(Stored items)
BEGIN
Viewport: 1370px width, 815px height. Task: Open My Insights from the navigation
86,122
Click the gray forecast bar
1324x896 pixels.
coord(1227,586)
END
Repeat all of the data shown above, exactly as it appears.

▸ Exercise solution
Viewport: 1370px width, 815px height. Task: Open My Insights from the navigation
86,122
Click the gray forecast bar
1324x896 pixels.
coord(1227,586)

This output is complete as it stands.